Understanding multi-modalities in weather and climate predictions
This PhD project aims at enhancing our understanding of weather prediction in case of multi-modality by combining machine learning techniques with topological data analysis approaches as well as appropriate visualization tools.
To produce weather forecasts, an atmospheric model is run multiple times with slightly perturbed initial conditions and/or varied parameters resulting in an ensemble dataset. Then, the communicated forecast is based on an analysis of this ensemble -- usually using the ensemble mean as the expected value and the standard deviation as a measure of uncertainty. In most cases this analysis works well but it yields misleading results and discards crucial information in case of multi-modality in the ensemble, i.e distinct likely outcomes. Our objective is to account for multi-modality in weather prediction in order to obtain a more accurate yet simplified representation of the ensemble.
This project is a tight collaboration at the University of Bergen between the Meteorological group from the Geophysical Institute, the Machine Learning group and the Visualization group from the Department of Informatics as well as the Topological Data Analysis group from the Department of Mathematics. This collaboration allowed us to efficiently identify the challenges related to ensemble weather prediction and to design novel tools, well-adapted to the application.
As a first step we limited our scope to meteograms, i.e ensembles of univariate time-series, a common visualisation in the meteorolgical domain to provide an overview of the possible evolution of a given variable of interest at a fixed geographic point. Such datasets contain a wealth of information and, consequently, analysing them encompasses multiple challenges that current topological data analysis (TDA) methods and machine learning algorithms can not overcome. Therefore, we adapted some ideas from TDA to our data, providing fewer theoretical guarantees than classical TDA approaches but producing encouraging practical results. This led to the design of a graph-based method using machine learning clustering methods as well as the implementation of novel visualization techniques to visualize such graph. Our solution produces fully automated solutions while providing quantitative and qualitative information that allows meteorologists to understand the automated solution and potentially re-adjust this automated solution if necessary. Indeed, we believe that one 'correct' interpretation does not always exist and that only meteorologists can make a decision, especially in threatening situations. Thus, the data exploration process as well as the automated analysis and interpretation should remain transparent.

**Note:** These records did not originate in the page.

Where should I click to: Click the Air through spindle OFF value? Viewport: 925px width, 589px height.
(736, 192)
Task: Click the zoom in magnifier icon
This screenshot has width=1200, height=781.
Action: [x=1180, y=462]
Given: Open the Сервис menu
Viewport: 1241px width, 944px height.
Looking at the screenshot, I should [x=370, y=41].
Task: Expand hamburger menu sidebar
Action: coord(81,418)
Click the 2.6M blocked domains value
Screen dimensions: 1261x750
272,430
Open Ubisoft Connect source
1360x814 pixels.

This study resulted in the second poster presentation of this PhD project "Exploring multi-modalities in weather prediction using a univariate graph based on machine learning techniques", this time during the EGU General Assembly 2021 (April) -- a conference that aims at bringing together geoscientists from all over the world to one meeting covering all disciplines of the Earth, planetary, and space sciences. This presentation was a great opportunity to meet the potential future users of our method and to get valuable feedback from them.
Shortly after, our first paper was submitted in May and then published during the Eurovis 2021 conference (June). To present this paper entitled "Revealing Multimodality in Ensemble Weather Prediction" I gave a 20mn talk during the machine learning session of this visualization conference. In our paper we propose our novel method and apply it to 3 historical extreme weather events (Hurricane Sandy in New-York in 2012, Storm Lothar in Paris in 1999, European Heatwave in Bergen in 2019). These historical applications aimed at illustrating how our method can aid the understanding of ensemble weather prediction and help identify potentially threatening weather outcomes that might not be discernible with a classical unimodal approach.
In the meantime, I have been invited to give a talk during the first CEDAS conference in June (a hybrid event that I could attend *physically* in Bergen!). This event featured presentations related to Data Science in general and it was a great opportunity to share my experience and our work to a new type of audience. Again, we received positive and valuable feedback, strengthening our motivation to further develop our method.
The next steps of my PhD will focus on extending our method to multivariate meteorological data and to develop new interactive tools in order to enhance the user experience with our graph-based solution.